INPUT FOR THIS TASK Block Start

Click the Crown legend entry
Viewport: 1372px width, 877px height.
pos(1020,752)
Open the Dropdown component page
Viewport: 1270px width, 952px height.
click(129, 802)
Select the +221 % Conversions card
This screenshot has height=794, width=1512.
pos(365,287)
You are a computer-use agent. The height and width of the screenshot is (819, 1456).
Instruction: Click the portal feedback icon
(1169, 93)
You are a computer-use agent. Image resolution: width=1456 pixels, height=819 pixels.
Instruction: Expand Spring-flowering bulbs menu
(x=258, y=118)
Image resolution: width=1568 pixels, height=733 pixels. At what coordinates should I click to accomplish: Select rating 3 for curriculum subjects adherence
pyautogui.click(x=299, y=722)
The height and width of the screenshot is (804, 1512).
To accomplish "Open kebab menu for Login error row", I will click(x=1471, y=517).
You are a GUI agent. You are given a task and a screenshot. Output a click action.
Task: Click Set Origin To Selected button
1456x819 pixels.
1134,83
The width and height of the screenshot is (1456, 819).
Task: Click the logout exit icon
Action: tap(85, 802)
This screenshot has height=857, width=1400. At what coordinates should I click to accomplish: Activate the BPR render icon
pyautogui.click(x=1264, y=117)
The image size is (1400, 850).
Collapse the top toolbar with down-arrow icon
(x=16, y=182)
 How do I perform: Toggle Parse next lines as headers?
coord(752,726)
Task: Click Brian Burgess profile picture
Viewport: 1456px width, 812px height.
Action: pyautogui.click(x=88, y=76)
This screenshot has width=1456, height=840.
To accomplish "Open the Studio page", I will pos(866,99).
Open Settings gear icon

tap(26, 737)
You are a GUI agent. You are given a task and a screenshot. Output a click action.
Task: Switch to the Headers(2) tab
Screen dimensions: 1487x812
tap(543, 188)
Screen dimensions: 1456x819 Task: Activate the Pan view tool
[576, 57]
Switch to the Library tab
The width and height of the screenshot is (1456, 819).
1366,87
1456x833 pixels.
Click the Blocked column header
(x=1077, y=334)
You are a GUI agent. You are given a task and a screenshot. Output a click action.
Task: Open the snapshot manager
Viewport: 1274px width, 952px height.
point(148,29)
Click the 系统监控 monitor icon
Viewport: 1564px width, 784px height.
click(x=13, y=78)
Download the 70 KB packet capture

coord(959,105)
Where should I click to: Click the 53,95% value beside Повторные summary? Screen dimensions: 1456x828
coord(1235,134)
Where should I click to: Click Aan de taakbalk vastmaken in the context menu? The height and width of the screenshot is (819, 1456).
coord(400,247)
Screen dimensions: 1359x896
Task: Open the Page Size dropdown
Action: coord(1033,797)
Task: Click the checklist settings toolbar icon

INPUT FOR THIS TASK Block End

Return all the lines above exactly as given.

*ANSWER BELOW:*
Click the Crown legend entry
Viewport: 1372px width, 877px height.
pos(1020,752)
Open the Dropdown component page
Viewport: 1270px width, 952px height.
click(129, 802)
Select the +221 % Conversions card
This screenshot has height=794, width=1512.
pos(365,287)
You are a computer-use agent. The height and width of the screenshot is (819, 1456).
Instruction: Click the portal feedback icon
(1169, 93)
You are a computer-use agent. Image resolution: width=1456 pixels, height=819 pixels.
Instruction: Expand Spring-flowering bulbs menu
(x=258, y=118)
Image resolution: width=1568 pixels, height=733 pixels. At what coordinates should I click to accomplish: Select rating 3 for curriculum subjects adherence
pyautogui.click(x=299, y=722)
The height and width of the screenshot is (804, 1512).
To accomplish "Open kebab menu for Login error row", I will click(x=1471, y=517).
You are a GUI agent. You are given a task and a screenshot. Output a click action.
Task: Click Set Origin To Selected button
1456x819 pixels.
1134,83
The width and height of the screenshot is (1456, 819).
Task: Click the logout exit icon
Action: tap(85, 802)
This screenshot has height=857, width=1400. At what coordinates should I click to accomplish: Activate the BPR render icon
pyautogui.click(x=1264, y=117)
The image size is (1400, 850).
Collapse the top toolbar with down-arrow icon
(x=16, y=182)
 How do I perform: Toggle Parse next lines as headers?
coord(752,726)
Task: Click Brian Burgess profile picture
Viewport: 1456px width, 812px height.
Action: pyautogui.click(x=88, y=76)
This screenshot has width=1456, height=840.
To accomplish "Open the Studio page", I will pos(866,99).
Open Settings gear icon

tap(26, 737)
You are a GUI agent. You are given a task and a screenshot. Output a click action.
Task: Switch to the Headers(2) tab
Screen dimensions: 1487x812
tap(543, 188)
Screen dimensions: 1456x819 Task: Activate the Pan view tool
[576, 57]
Switch to the Library tab
The width and height of the screenshot is (1456, 819).
1366,87
1456x833 pixels.
Click the Blocked column header
(x=1077, y=334)
You are a GUI agent. You are given a task and a screenshot. Output a click action.
Task: Open the snapshot manager
Viewport: 1274px width, 952px height.
point(148,29)
Click the 系统监控 monitor icon
Viewport: 1564px width, 784px height.
click(x=13, y=78)
Download the 70 KB packet capture

coord(959,105)
Where should I click to: Click the 53,95% value beside Повторные summary? Screen dimensions: 1456x828
coord(1235,134)
Where should I click to: Click Aan de taakbalk vastmaken in the context menu? The height and width of the screenshot is (819, 1456).
coord(400,247)
Screen dimensions: 1359x896
Task: Open the Page Size dropdown
Action: coord(1033,797)
Task: Click the checklist settings toolbar icon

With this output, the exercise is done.